Вызвали такси, поехали в больницу имени Снегирёва на улице Маяковского – почему-то считалось, что на пару с клиникой Отто это приличный ленинградский роддом, но мне так не показалось.
Мама в шляпке, выбежав из такси, помчалась в приёмный покой прежде меня. Она бежала молча и сосредоточенно, как маленький носорог.

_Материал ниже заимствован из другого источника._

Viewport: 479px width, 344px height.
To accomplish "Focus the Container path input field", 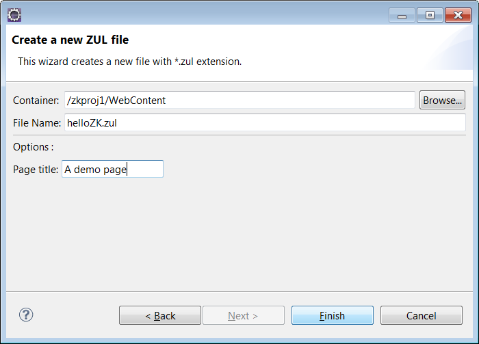I will click(x=240, y=100).
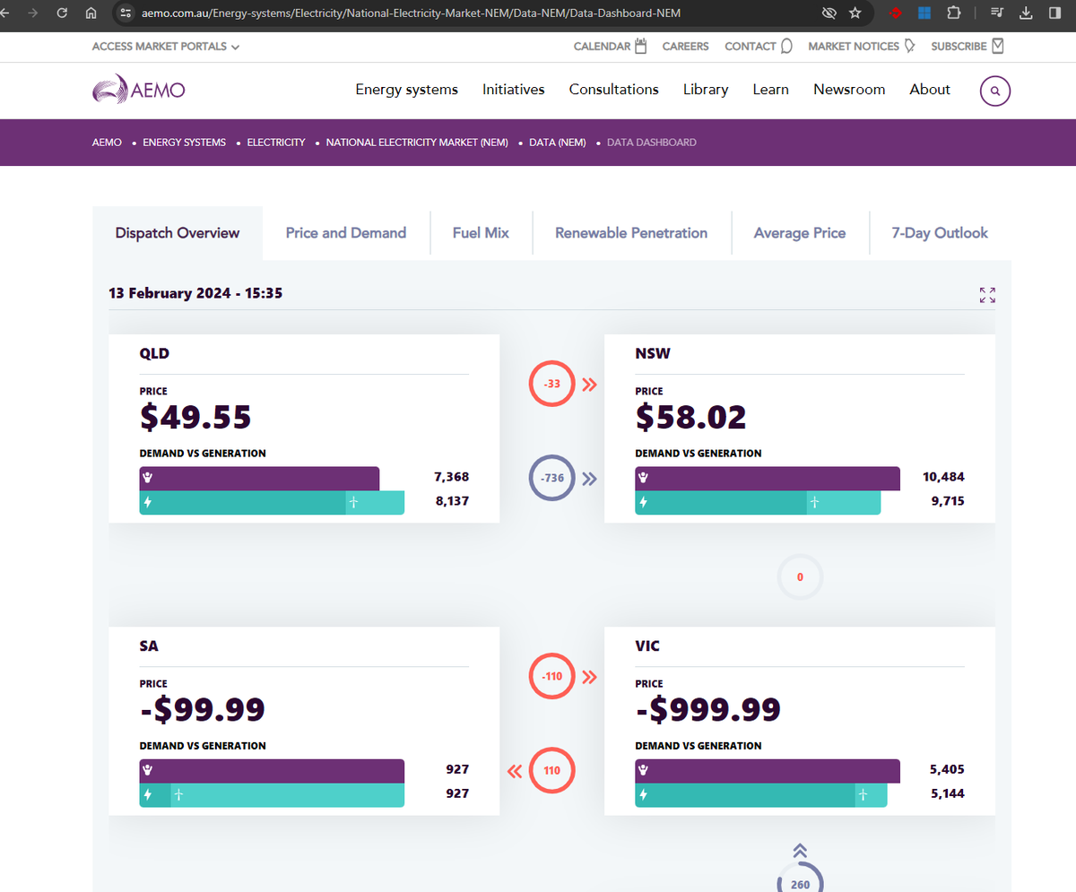The width and height of the screenshot is (1076, 892).
Task: Open the Consultations menu
Action: [613, 90]
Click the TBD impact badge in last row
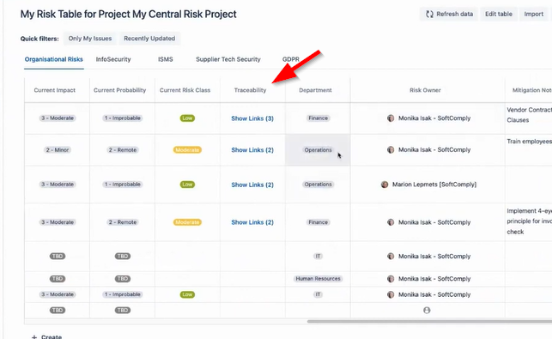This screenshot has height=339, width=552. coord(58,310)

Что ж, пошла я рожать. Кругом тётки, тётки – в белых халатах. Проклятие медицины. Хорошо бы всех тёток как-то вытурить из торговли и медицины! – иногда думаю я, на какие вершины взобрались бы эти отрасли человеческой деятельности! Почему? Потому что тётки тёток не любят. Плевать тёткам на тёток. Исключения редки, их все знают, обожают, на руках носят. А так – равнодушие и даже злоба. И очень средненькие профессиональные навыки. Меня на рожальном столе просто забыли – я не орала (чего орать?), не просила внимания, ножками не сучила, молчала и терпела. Только когда стало уж совсем круто, вежливо поинтересовалась – что со мной происходит-то?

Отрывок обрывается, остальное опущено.